This one is from December 14th 2022:
https://www.equityreport.co.uk/microsofts-proposed-commitments-unlikely-to-appease-the-cma/
The sources are two UK antitrust lawyers following the case for their clients.

- One of the lawyers says that he was aware that the CMA "had received a significant number of complaints", although he could not confirm the names of the companies involved.

- Both lawyers thought that the agreements with Nintendo and Steam for COD wouldn't be enough for the CMA because historically the CMA has not been supportive of behavioural remedies.

- One of the lawyers thought that there was a chance "higher than 50%" of the deal being blocked by the CMA. He also said that the EC and CMA had been most likely cooperating and that whatever happens the decision would be similar.

- Both lawyers thought that MS could appease regulators by agreeing to licensing ABK's games on FRAND terms (Fair, Reasonable and Non-Discriminatory), but that such an agreement would be commercially unattractive for MS and it's difficult to monitor.

This one is from December 7th 2022:
https://www.equityreport.co.uk/micr...rdles-in-china-chinese-antitrust-lawyers-say/

The sources are two Chinese antitrust partners advising local and international gaming companies.

- Both thought that the deal would not raise significant concerns in China.

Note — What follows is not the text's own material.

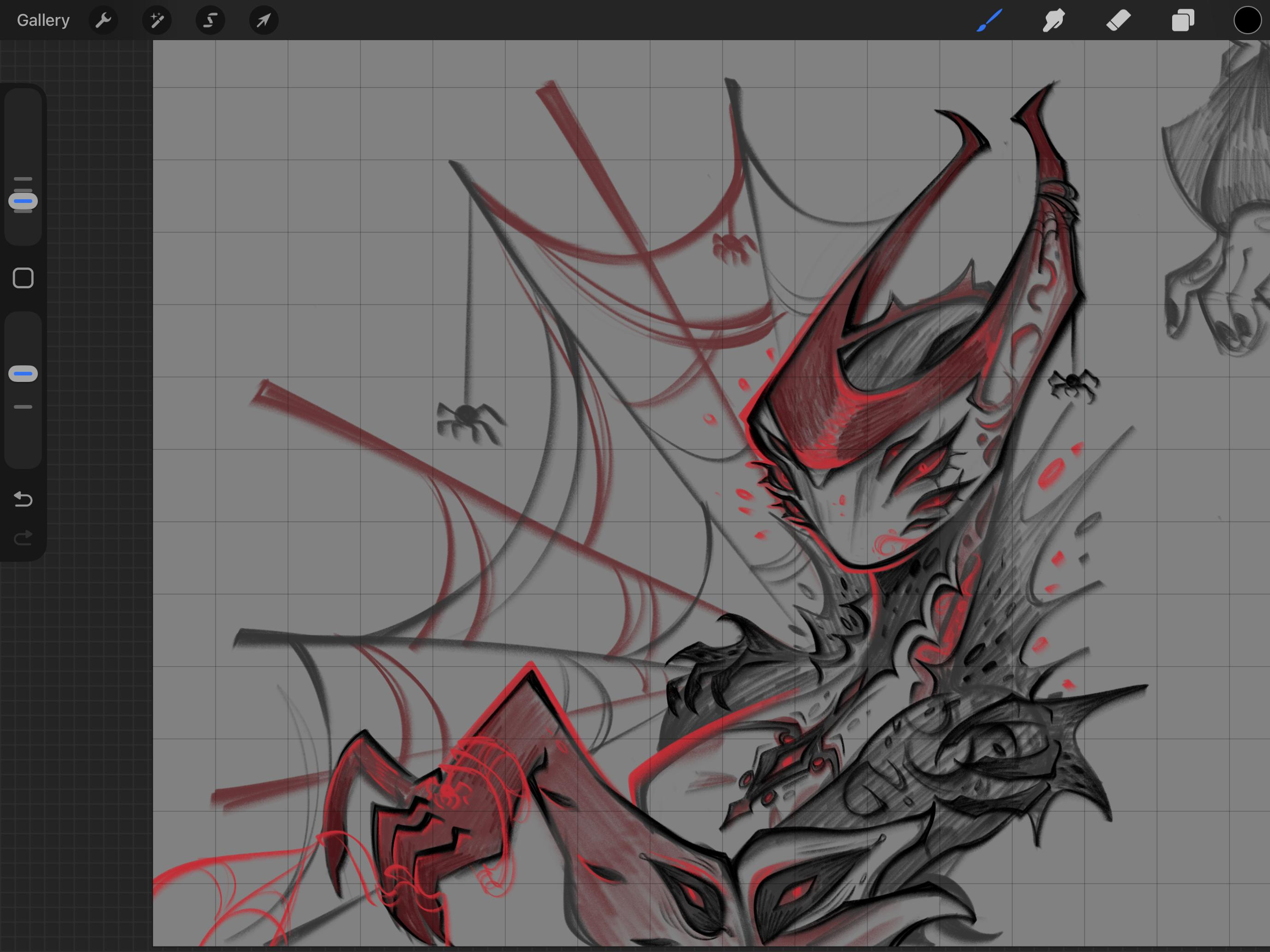Image resolution: width=1270 pixels, height=952 pixels.
Task: Open the Layers panel
Action: 1183,21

- MS has a "pretty good" relationship with China, something that should help. At the same time, any political influence could be ruled out for the case.

- One of them thought that Tencent is big enough to counterbalance any reduction in competition that the deal would lead to. The other one thought that Tencent will still be the market leader after the deal, so it doesn't have any impact on their position.

- One of them thought that the transaction had not attracted much interest from market players in China given that he would usually receive several calls from his clients to discuss high profile cases and he hadn't received any call about MS/ABK.

And lastly
This one is from January 26th 2023, and only indirectly related:

https://www.equityreport.co.uk/cma-and-ec-compare-notes-on-broadcom-vmware-merger-case/
The source is a lawyer working for the merging parties in this case (Broadcom/VMware).

- The communication channels between the EC and CMA have not been as open as they were before Brexit, but there is some level of cooperation on high profile cases.

- The ABK case, like the Broadcom/VMware or the Booking/Etravel, are mainly about vertical foreclosure concerns. These are complex cases that sometimes can be solved through the in-depth review and where the EC is more willing to accept behavioural remedies.

PS: The Booking/Etraveli case was approved without remedies by the CMA during Phase 1 in September 2022.

Edit: I added the source website.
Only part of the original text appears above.